What I don’t understand is how unseemly talk of this hole and that hole and of God taking away eyesight and the use of the four-letter word (and its seven-letter kin) for sexual intercourse and borrowings from reggaeland in relation to cloth (is it?) can be so casually and gratuitously integrated into the remarks of so many of our (well schooled) citizens.
Indelicate language
How could these people be so short on adjectives, nouns and interjections that indelicate language can roll off tongues in the same way that we would say, “I like that dress”?

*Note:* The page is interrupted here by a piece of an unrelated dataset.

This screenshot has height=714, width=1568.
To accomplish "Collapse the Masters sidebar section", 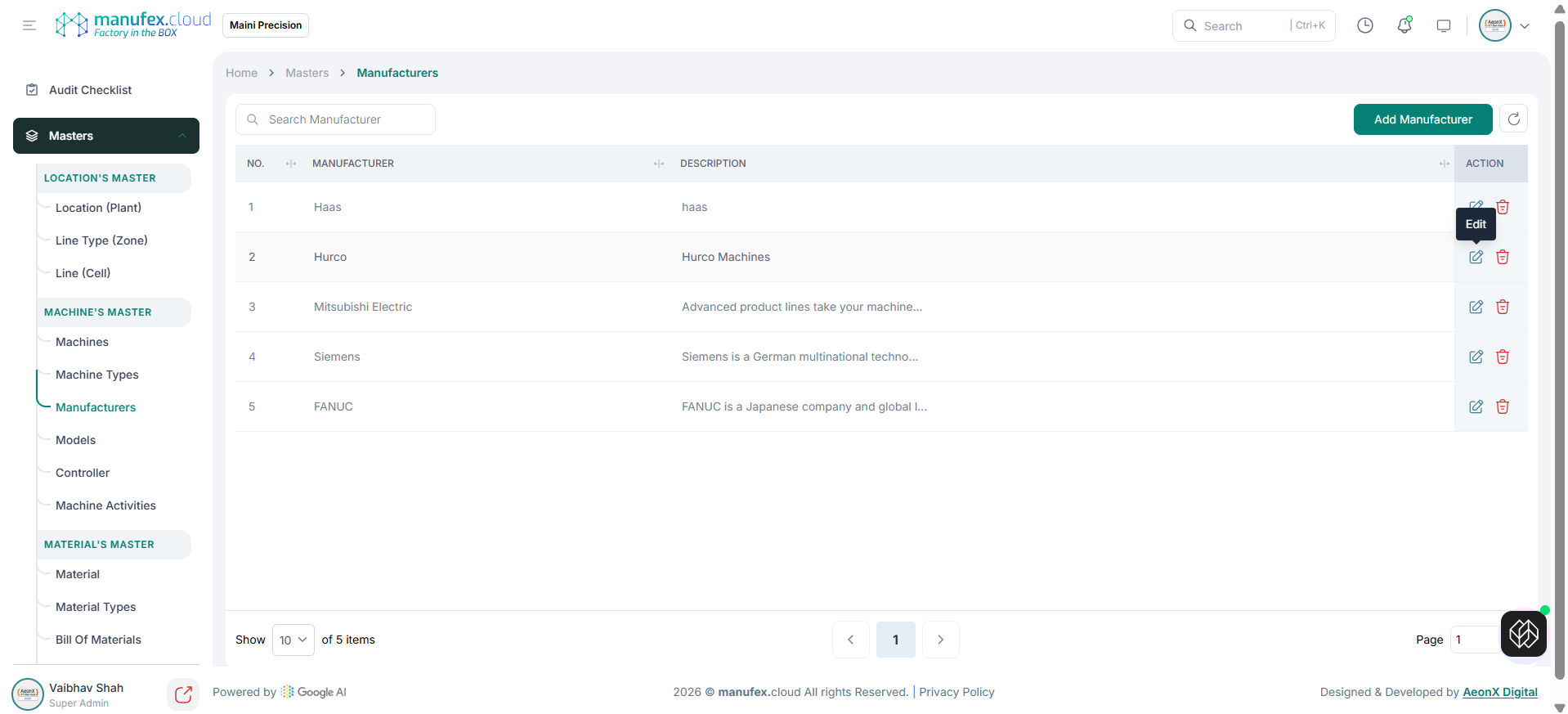I will coord(182,136).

Some people, knowing that curse words are all around us and therefore in our heads, might say, “Well, if they are in your head, what is wrong with them coming out?”
It all has to do with decorum, respect for others, respect for ourselves, self-control, restraint and so on. We don’t speak everything that we know is true; we don’t let every thought we have issue forth in action; we don’t dress in public the way we dress in private. We choose. At our best, we govern what we do in public by standards that have more than a little to do with sensitivity to others.
Why would anyone truly possessed of a sense of self-pride and even a modicum of concern for others so recklessly overleap the bounds of civility?
The level of public cussing may well be a barometer of the state of human relations today. In Barbados, it may be representative of the day by day replacing (unbeknownst to the authorities) of our motto of Pride And Industry with “I don’ cay ’bout a fella”.
Perhaps it is because social barbarians interpret the song as I Like [Only] Muhself. That’s why, I guess, their “scent” so frequently comes to me too.
 
• Sherwyn Walters is a writer who became a teacher, a song analyst, a broadcaster and an editor.